There have been no studies examining the role of targeted reduction of Lp(a) in primary or secondary prevention of cardiovascular disease. The numerous Mendelian randomization studies noted above suggest a causal relationship between elevated Lp(a) and increased cardiovascular disease—reverse causation is unlikely due to the fact that CVD does not change a subject’s genetic profile—but without a dedicated trial it is not possible to say definitively that Lp(a) is a risk factor in the same way that elevated LDL or triglycerides are. Additionally, until very recently, there were no drugs developed to specifically lower Lp(a), and thus dedicated studies were not feasible. With the advent of antisense oligonucleotide therapies to reduce Lp(a) mRNA translation, it will be possible and indeed necessary to determine if reducing Lp(a) results in a reduction in cardiovascular disease burden.

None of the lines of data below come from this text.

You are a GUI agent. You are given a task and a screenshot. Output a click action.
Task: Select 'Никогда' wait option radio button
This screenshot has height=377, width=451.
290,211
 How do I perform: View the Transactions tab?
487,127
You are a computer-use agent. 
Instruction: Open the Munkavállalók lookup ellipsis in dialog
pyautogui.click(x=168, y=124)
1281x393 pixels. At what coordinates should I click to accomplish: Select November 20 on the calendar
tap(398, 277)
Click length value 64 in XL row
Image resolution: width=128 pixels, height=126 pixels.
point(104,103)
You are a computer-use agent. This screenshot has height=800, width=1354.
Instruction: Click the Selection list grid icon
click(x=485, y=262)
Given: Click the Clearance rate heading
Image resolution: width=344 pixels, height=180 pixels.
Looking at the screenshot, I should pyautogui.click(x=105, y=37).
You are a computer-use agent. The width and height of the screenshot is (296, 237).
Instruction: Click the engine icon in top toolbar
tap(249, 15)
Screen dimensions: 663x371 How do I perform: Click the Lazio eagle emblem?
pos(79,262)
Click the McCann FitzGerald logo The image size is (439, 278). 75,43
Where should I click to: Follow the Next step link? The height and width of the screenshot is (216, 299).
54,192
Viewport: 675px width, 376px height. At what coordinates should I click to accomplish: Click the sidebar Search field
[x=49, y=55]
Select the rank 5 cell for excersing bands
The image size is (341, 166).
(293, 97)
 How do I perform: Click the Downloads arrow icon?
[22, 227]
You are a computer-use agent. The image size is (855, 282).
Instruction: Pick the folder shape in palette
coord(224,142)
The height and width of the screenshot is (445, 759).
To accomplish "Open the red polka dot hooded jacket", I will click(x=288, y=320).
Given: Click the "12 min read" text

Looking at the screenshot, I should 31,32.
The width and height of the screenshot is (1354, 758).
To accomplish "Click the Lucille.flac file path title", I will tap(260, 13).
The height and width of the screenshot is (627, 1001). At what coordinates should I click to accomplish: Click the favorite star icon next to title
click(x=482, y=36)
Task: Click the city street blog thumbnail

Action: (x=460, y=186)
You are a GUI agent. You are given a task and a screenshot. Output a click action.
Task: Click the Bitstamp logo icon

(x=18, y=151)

Lp(a) is an emerging biomarker that may offer a promising target to reduce residual cardiovascular risk. Lp(a) now has an increasing armamentarium of treatment options available, and thus now it is important to develop standardized measurements of this biomarker in individuals with family history of premature cardiovascular disease or stroke. Patients of African descent in particular stand to gain from increased awareness of this highly atherogenic lipid fraction, and health equity may be improved by concerted effort on this front. Future studies will need to be completed to evaluate the benefit of reducing Lp(a) in primary and secondary prevention of cardiovascular disease in an ethnically diverse population.